So while I have been building a trade list and a wanted list I have been considering which cards I want to add to my various want lists and which cards to prioritize. I have a question for the player collectors out there, how do you go about building the ultimate collection of your favorite athlete?
Do you begin with the players first cards and build up
to their most recent?
Do you begin with their most recent and build back to
their first cards?
Do you pick up your favorites and build around what you
like first and then pick up other cards as they appear?
Do you pick up cards based on price?
Do you focus on a player's autographs or relics first?
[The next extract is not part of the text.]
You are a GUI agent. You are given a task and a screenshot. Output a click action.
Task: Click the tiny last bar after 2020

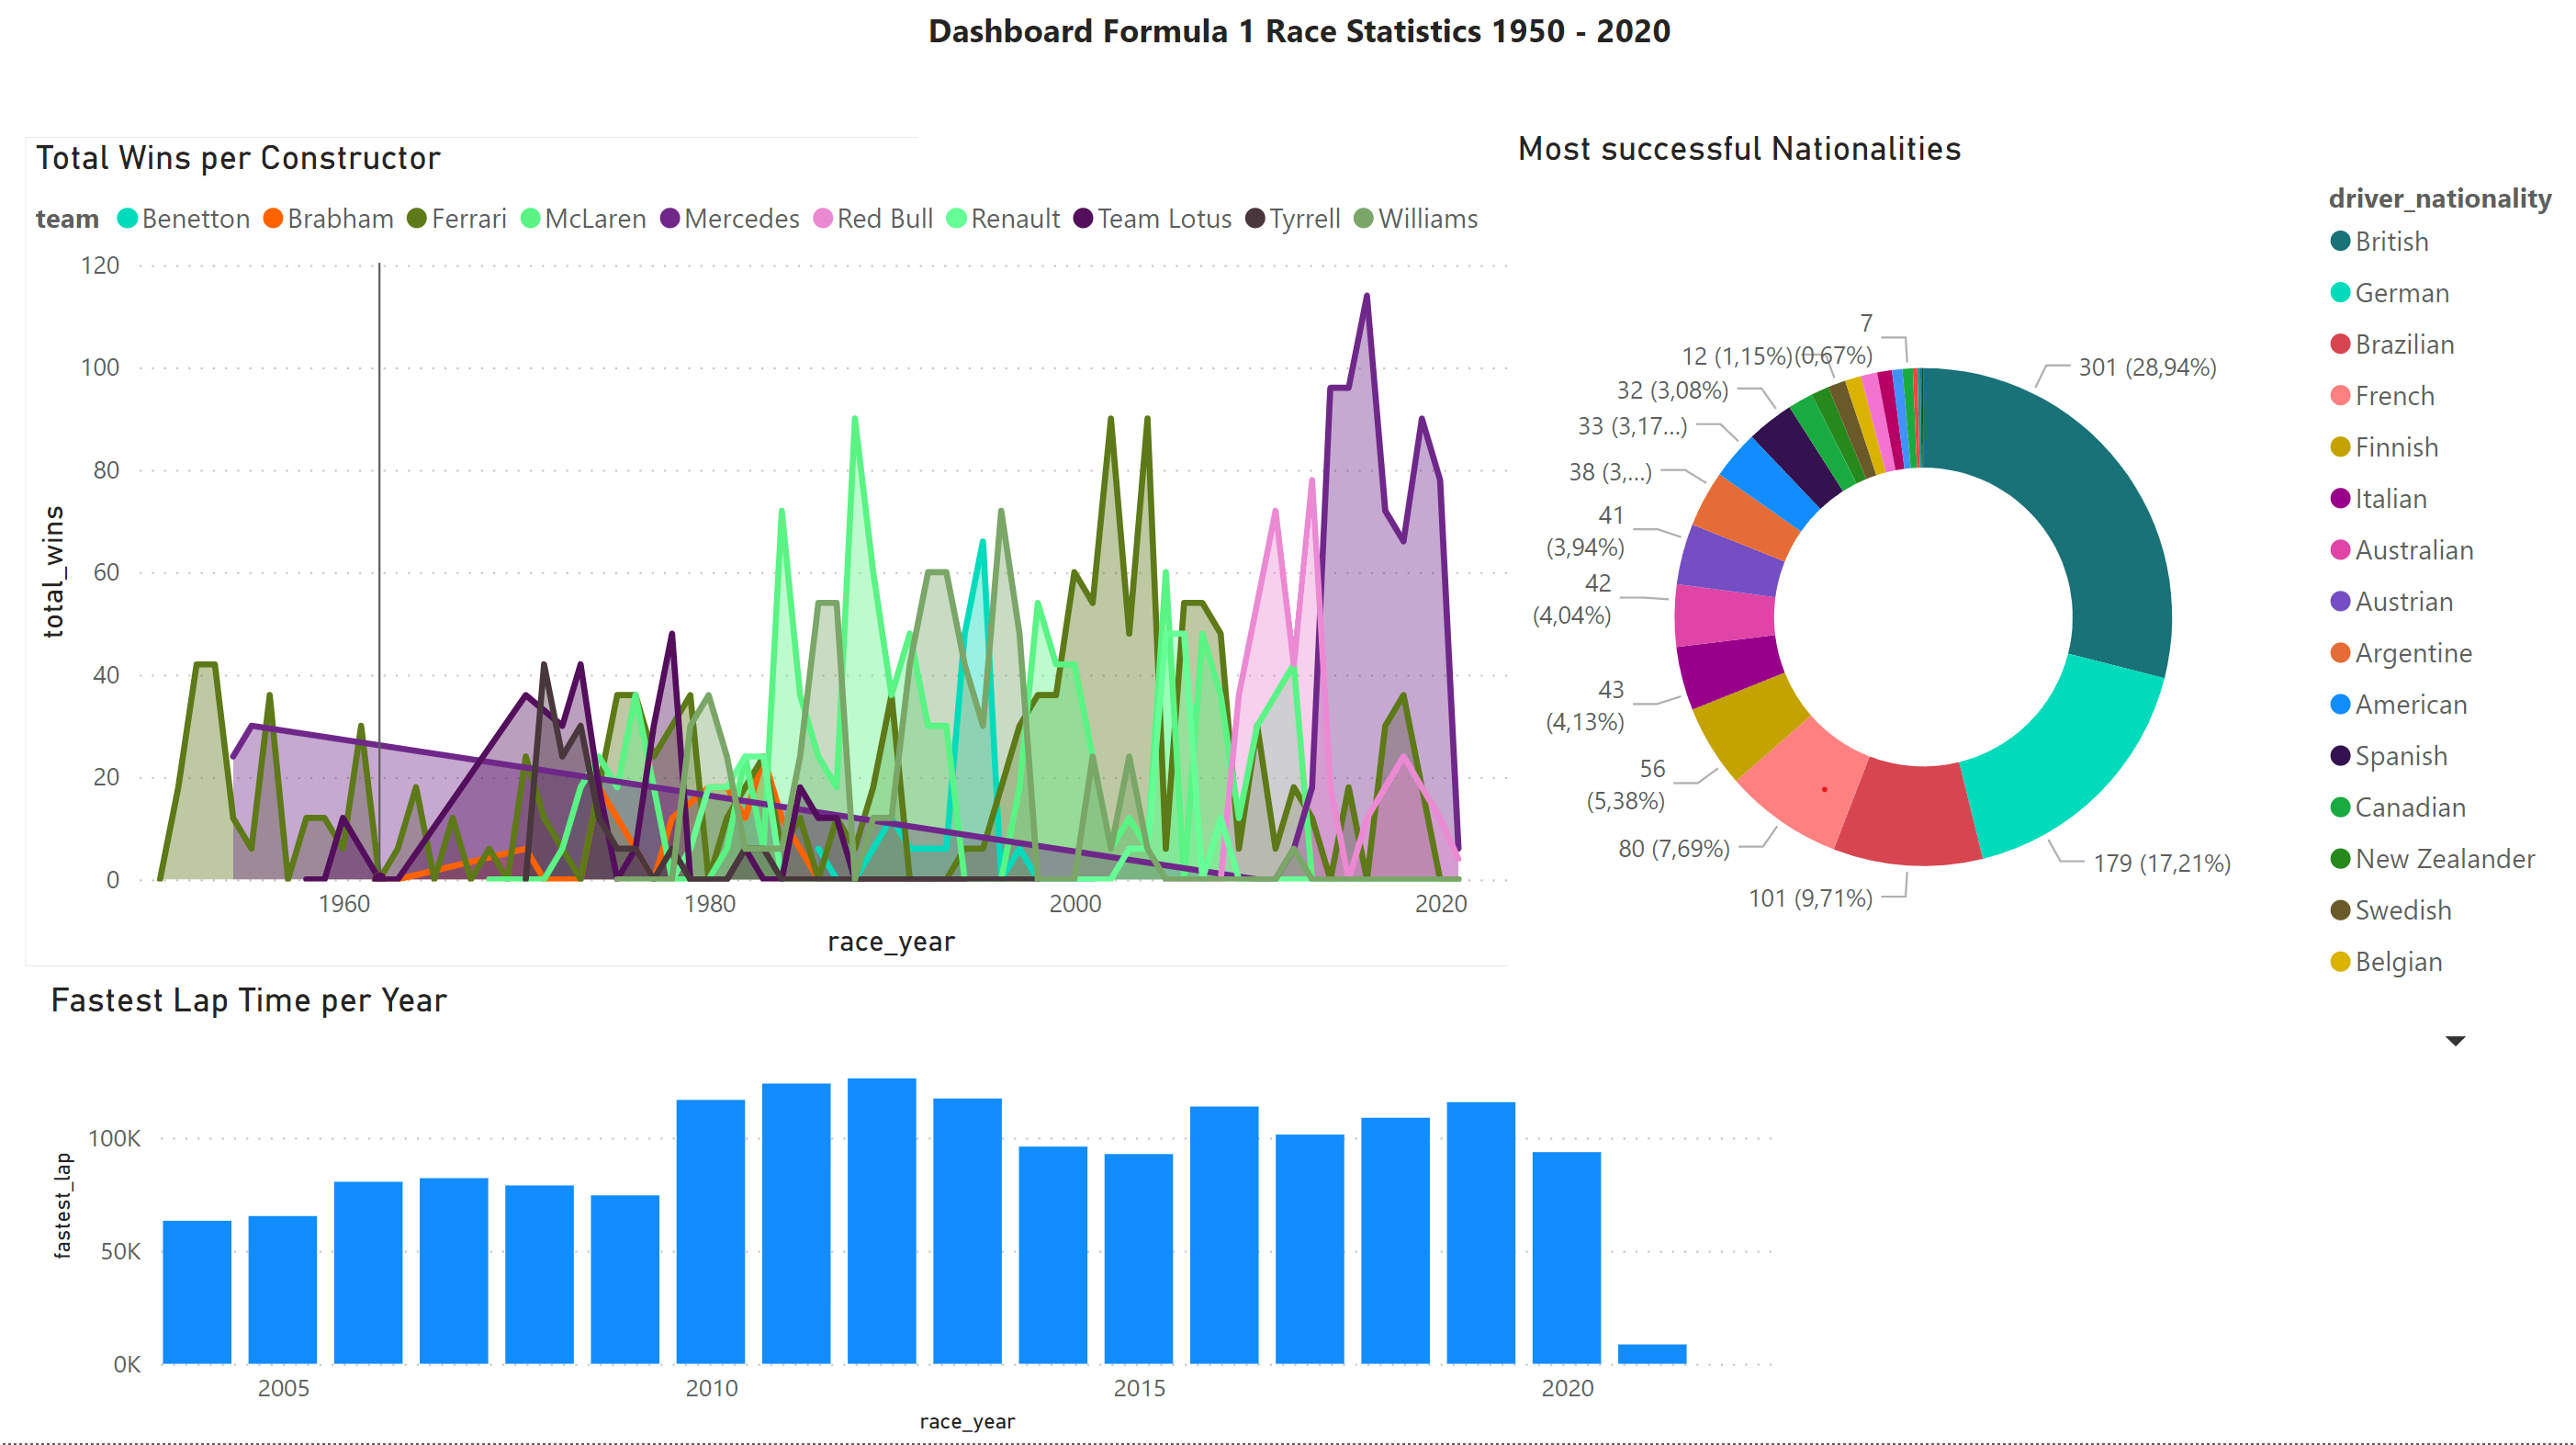1651,1354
What I'm going to tell you isn't going to be helpful. I have a few player collections, but they started so gradually, I just sort of had a bunch of cards of them. They are still not organized enough to have wantlists, but I still pick up cards of those players when I can. I think if I started from scratch, I would pick up cards as I saw them, regardless of year or set.
ReplyDeleteI just add whatever I find, in whatever order I find it in. When I was younger I kept meticulous track of which of a player's cards I had and which ones I needed, but with all the inserts and parallels and high-end stuff over the last couple of decades I don't try to keep up anymore. One thing that is fun when first starting out on a player collection is to get on JustCommons and grab everything of your player under a certain price threshold, or get on eBay and search for bulk lots that appear to have a large variety of cards. For my main few players I try to grab one or two 'centerpiece' cards, like a nice auto-and-relic card or a graded rookie card or something. I also like building rainbows of players, grabbing as many of the parallels from a specific set as I can. And still other PCs grow like Play at the Plate describes, when you just kind of realize that you've got quite a few cards of some player.
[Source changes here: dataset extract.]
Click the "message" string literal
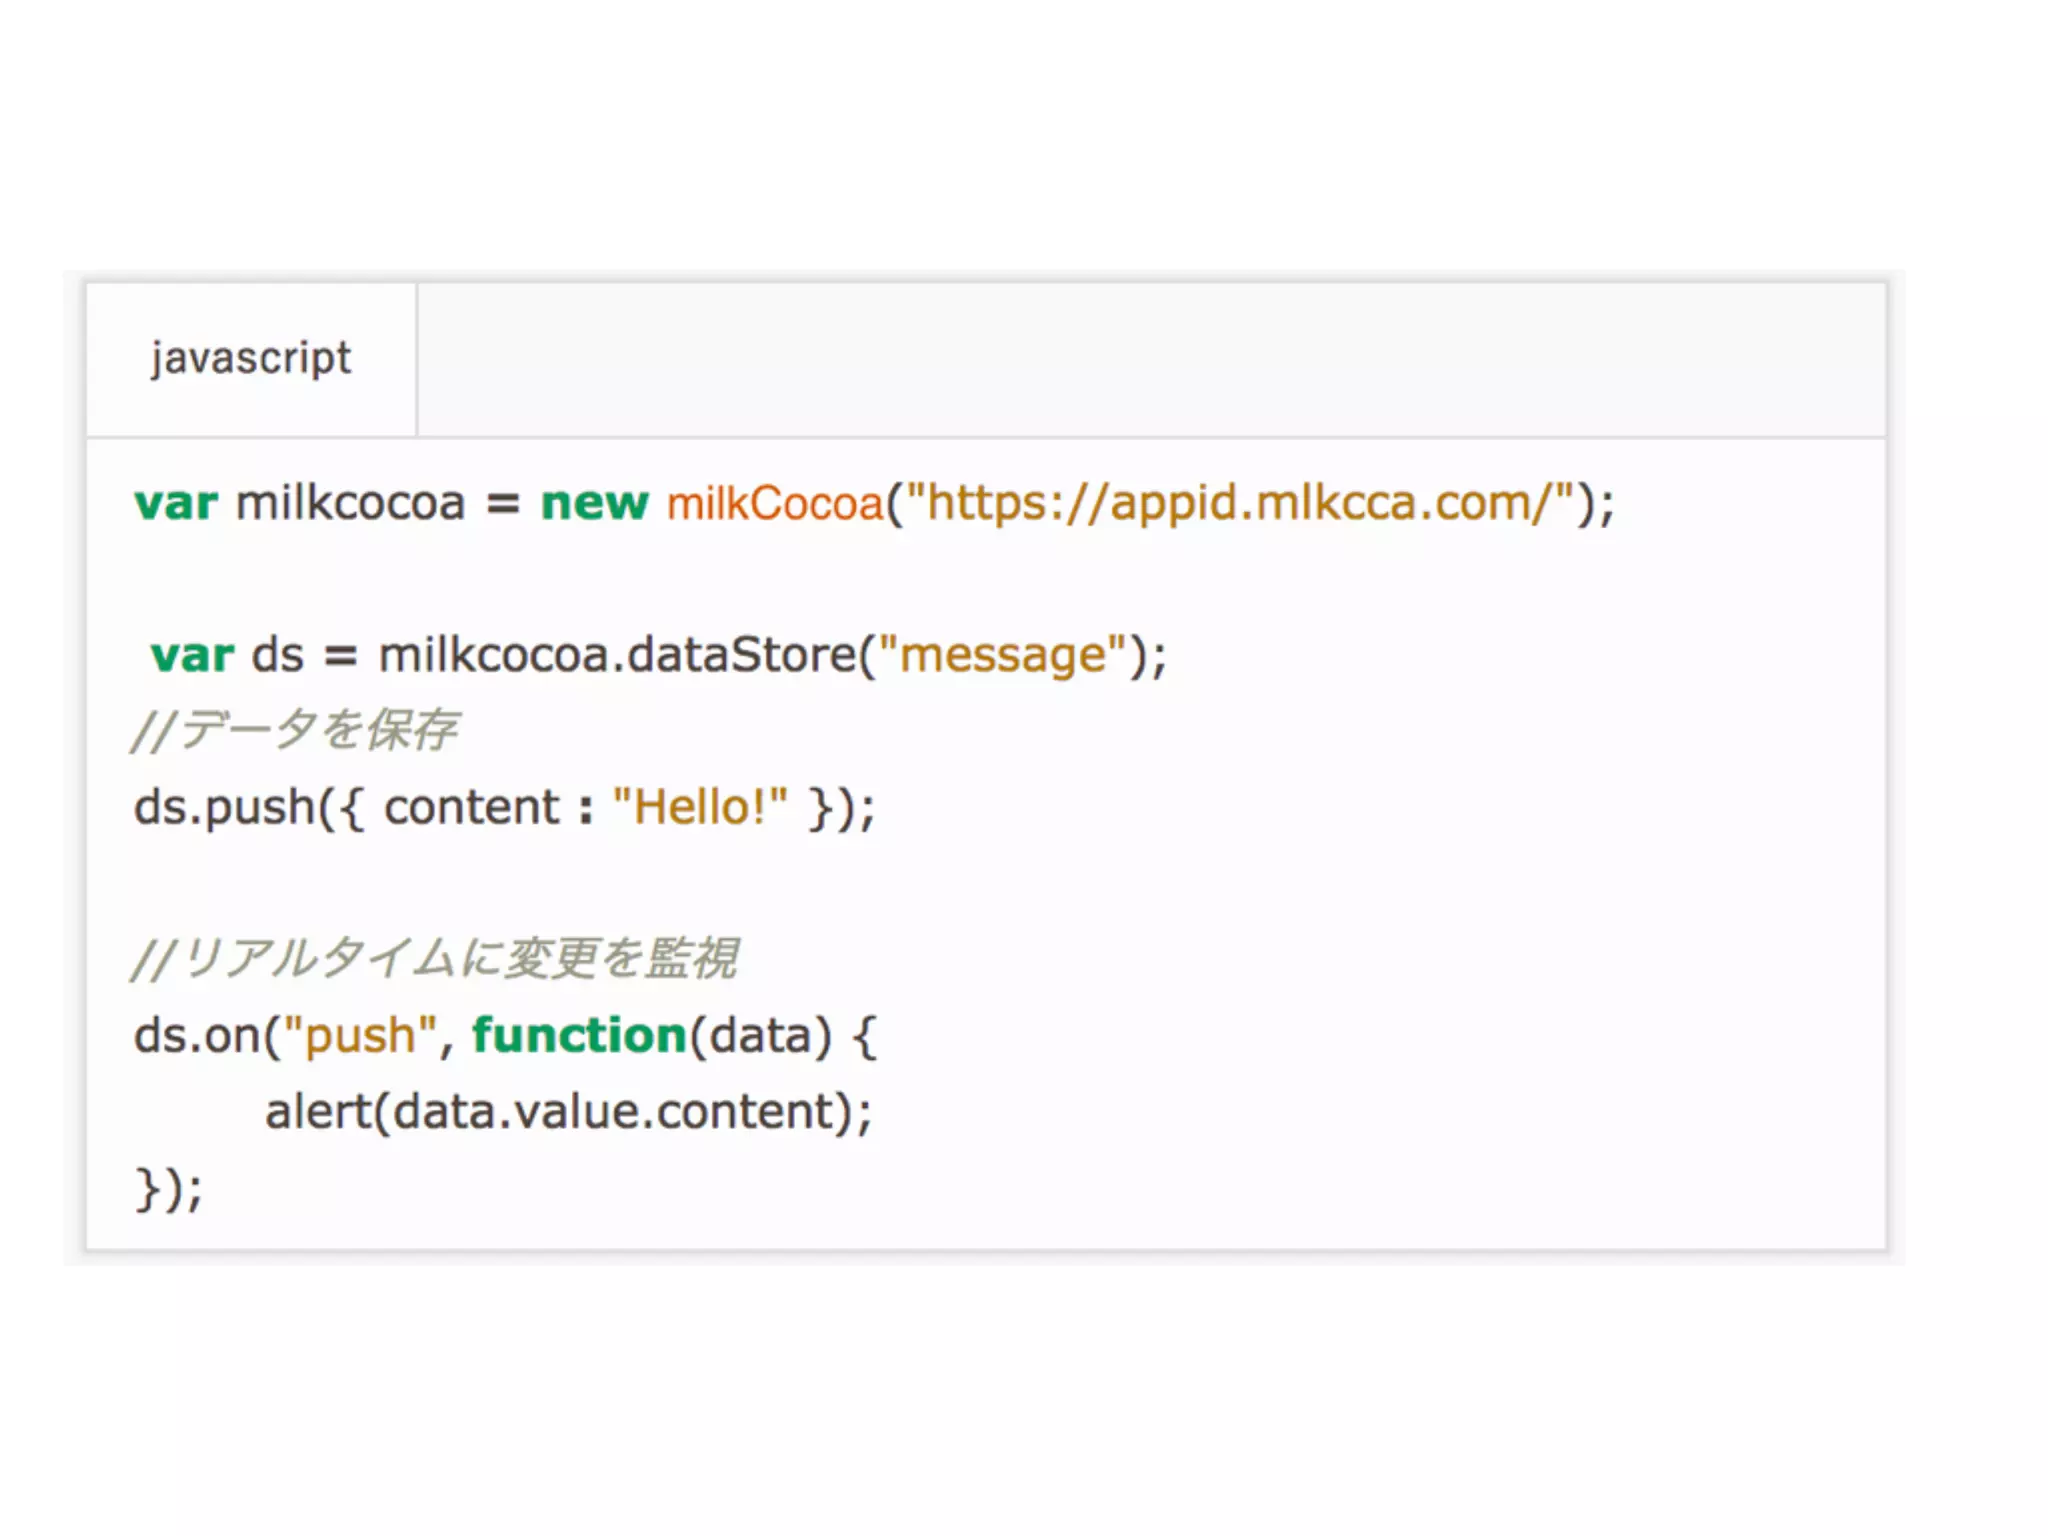Screen dimensions: 2048x1536 point(1002,656)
ReplyDeleteWhen I see a Virdon card (my PC is Bill Virdon) I pick it up. But it helps that he was a semi star from the 50s-60s. That means there are not tons of cards of him out there although his 20 years as a coach/manager give me plenty of card to chase I just don't have to chase a whole bunch of new cards every year. No parallels or sp cards just oddball vintage stuff.
ReplyDeleteI would totally recommend a PC of a retired semi star. I actually search harder and find more enjoyment picking up a new Virdon than I do a new Red Sox card.